Beijing covets Afghanistan’s mineral resources, and was quick to form business relations with the Taliban regime after President Joe Biden’s disastrous withdrawal from Afghanistan in August 2021. China became the first country to exchange ambassadors with the Taliban regime in 2023.
China also has security concerns in Afghanistan, which borders on the XUAR. The Chinese have long been worried that the Taliban could either negligently, or deliberately, allow Uyghur extremists and other Islamist terrorist groups to take shelter in Afghanistan while plotting attacks on targets in China.

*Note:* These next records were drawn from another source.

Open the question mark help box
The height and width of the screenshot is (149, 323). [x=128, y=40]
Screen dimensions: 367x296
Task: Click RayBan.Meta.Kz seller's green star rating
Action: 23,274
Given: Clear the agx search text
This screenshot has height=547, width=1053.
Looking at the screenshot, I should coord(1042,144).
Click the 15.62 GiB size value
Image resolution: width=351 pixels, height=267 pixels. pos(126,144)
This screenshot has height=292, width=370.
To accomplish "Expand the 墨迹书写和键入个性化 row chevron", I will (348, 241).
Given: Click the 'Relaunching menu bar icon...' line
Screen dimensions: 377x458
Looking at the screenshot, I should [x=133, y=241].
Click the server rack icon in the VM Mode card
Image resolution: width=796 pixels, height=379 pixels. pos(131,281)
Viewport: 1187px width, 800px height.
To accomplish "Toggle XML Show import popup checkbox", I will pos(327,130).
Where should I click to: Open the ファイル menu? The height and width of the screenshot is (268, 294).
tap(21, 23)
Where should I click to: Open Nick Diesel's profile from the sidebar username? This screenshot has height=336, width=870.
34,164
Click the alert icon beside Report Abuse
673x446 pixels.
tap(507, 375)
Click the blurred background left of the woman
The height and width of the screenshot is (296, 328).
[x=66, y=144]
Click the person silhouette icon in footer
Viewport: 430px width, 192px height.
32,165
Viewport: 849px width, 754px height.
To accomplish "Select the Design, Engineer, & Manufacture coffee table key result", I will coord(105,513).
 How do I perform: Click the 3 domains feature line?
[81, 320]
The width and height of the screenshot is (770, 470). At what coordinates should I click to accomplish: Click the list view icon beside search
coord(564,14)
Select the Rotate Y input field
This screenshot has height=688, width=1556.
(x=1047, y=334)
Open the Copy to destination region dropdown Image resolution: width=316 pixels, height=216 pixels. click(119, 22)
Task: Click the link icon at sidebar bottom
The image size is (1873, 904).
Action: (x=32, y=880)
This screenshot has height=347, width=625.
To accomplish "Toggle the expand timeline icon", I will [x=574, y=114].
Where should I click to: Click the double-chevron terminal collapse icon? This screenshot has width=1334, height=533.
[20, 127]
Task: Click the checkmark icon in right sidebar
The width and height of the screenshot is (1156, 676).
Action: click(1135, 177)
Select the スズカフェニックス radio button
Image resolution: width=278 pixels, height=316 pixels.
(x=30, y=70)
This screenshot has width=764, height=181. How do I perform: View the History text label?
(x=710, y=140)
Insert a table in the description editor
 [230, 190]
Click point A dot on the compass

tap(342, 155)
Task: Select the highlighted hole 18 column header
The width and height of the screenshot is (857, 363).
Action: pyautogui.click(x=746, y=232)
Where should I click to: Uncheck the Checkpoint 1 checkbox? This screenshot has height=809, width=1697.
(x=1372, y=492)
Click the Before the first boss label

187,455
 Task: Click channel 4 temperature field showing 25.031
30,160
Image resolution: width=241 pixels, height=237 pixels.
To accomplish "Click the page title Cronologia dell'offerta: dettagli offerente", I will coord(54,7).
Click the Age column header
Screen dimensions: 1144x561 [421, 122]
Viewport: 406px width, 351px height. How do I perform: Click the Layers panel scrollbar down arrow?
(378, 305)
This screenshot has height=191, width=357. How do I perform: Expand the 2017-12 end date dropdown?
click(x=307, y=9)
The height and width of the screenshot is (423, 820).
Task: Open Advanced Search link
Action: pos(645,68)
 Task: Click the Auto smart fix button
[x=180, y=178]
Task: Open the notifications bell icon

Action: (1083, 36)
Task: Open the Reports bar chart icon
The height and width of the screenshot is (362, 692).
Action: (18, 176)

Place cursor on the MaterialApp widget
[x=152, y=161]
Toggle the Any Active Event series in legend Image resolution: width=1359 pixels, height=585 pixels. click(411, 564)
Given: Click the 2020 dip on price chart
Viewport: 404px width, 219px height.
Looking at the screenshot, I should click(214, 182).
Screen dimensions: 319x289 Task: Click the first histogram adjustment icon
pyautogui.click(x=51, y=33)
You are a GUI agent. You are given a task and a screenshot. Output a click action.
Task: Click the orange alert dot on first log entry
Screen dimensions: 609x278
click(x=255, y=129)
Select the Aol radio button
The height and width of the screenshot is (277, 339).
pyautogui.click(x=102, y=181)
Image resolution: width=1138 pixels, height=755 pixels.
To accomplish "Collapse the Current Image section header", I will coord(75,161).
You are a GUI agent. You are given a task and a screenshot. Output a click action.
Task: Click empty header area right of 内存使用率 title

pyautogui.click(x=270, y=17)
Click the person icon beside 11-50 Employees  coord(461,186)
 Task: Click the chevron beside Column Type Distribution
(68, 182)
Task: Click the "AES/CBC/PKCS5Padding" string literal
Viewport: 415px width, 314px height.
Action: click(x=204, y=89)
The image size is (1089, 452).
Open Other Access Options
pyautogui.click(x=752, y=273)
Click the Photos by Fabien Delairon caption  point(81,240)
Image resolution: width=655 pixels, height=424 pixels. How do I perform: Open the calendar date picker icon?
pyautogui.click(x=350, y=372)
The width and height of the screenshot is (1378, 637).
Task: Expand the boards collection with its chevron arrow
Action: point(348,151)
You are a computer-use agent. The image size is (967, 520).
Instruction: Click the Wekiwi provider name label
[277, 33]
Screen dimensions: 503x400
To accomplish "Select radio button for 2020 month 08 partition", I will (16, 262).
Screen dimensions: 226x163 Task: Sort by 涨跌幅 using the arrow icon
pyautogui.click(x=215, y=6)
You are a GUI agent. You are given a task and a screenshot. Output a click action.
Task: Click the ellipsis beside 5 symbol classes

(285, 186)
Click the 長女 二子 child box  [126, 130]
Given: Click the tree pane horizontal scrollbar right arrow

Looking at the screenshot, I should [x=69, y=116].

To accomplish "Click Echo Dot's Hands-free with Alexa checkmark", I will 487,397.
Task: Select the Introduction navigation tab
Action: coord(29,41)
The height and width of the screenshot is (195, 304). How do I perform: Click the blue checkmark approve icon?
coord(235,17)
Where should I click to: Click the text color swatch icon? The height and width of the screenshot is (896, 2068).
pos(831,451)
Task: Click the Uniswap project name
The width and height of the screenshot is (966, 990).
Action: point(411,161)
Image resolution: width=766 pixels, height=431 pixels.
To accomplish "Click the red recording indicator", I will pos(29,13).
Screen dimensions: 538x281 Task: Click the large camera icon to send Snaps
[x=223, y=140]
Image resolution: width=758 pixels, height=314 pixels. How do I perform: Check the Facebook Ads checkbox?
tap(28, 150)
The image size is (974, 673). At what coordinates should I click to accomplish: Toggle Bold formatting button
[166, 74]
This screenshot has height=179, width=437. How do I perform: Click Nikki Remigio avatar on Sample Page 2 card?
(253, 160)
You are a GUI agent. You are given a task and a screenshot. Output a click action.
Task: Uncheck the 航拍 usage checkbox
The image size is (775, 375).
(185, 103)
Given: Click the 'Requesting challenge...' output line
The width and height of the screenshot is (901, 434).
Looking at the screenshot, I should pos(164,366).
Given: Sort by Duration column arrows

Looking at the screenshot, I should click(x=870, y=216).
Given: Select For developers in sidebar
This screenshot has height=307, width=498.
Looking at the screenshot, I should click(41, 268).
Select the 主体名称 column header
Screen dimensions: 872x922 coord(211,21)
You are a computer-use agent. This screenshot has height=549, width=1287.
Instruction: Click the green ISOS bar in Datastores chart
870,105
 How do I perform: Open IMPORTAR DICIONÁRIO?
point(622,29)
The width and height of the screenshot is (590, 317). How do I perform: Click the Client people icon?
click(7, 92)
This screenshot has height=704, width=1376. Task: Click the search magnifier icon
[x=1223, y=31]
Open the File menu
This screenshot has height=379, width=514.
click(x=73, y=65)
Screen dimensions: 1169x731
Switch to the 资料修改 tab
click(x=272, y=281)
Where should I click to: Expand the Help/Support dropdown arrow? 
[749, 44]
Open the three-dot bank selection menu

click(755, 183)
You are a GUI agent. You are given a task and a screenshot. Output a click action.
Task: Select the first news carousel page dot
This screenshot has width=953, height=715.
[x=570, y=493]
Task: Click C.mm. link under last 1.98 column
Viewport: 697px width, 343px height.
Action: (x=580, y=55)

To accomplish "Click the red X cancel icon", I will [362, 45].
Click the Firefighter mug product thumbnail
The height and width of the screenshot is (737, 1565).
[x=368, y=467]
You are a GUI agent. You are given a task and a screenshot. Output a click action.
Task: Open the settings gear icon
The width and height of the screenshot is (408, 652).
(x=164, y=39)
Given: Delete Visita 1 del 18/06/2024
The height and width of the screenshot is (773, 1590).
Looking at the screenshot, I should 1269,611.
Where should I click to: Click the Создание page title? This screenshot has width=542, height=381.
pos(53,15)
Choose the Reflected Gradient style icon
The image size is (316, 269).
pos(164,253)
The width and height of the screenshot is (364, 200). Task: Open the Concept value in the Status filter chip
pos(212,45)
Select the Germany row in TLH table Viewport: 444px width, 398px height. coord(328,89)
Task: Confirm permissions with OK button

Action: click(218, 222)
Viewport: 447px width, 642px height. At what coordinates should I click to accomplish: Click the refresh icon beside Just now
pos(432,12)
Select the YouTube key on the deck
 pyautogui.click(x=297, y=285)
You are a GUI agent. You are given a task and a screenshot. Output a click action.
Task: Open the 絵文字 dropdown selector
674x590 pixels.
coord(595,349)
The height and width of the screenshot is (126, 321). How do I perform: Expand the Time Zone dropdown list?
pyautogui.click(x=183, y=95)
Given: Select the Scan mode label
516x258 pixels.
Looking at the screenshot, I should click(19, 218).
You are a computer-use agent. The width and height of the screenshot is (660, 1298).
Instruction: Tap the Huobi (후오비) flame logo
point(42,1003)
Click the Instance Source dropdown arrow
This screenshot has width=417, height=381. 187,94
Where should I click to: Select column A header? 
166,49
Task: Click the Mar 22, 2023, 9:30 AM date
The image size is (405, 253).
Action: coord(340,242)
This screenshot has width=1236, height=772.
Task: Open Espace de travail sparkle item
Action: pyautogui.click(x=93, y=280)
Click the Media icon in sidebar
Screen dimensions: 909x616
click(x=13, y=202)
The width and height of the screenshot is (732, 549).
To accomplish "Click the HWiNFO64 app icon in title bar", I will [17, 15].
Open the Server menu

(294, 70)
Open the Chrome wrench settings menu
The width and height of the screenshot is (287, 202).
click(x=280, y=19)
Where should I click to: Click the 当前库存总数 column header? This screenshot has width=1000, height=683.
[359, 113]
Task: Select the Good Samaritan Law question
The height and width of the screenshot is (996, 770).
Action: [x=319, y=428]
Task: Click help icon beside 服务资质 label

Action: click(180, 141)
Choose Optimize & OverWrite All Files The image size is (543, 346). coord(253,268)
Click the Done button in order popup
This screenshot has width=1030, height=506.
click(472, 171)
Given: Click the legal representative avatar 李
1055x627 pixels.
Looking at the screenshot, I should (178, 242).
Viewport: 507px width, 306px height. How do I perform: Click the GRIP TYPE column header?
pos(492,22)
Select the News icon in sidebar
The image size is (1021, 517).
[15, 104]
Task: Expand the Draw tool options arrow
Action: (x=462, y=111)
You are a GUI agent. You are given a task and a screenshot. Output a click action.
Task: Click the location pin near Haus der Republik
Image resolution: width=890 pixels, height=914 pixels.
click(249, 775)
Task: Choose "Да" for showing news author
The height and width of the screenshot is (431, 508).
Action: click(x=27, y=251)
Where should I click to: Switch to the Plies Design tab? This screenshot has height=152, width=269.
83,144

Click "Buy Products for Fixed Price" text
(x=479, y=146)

China’s most immediate concern is that terrorist threats against Chinese business interests and personnel in Afghanistan, a pattern Monday’s attack fits into. Beijing wants to fold Afghanistan into its Belt and Road Initiative (BRI) infrastructure project, an ambition that gives terrorist groups in Afghanistan plenty of targets to attack.
China occasionally expresses frustration with the Taliban’s inability to provide security for Chinese workers and managers, mixed with fulsome praise for the Taliban regime when it makes public commitments to better protect China’s interests.
Iftikhar Firdous, executive director of a research group called Khorasan Diary, told the leftist publication New York Times (NYT) on Tuesday that ISIS “sees the Taliban-China relationship as one of the biggest betrayals of a jihadist group.”
Firdous described the Islamic State as “the primary benefactor” of a “growing anti-Chinese jihadist nexus in the region.”
The Taliban regime insisted on Tuesday that the cause of the explosion at the Chinese Noodle restaurant in Kabul was “unknown so far, and is being investigated.”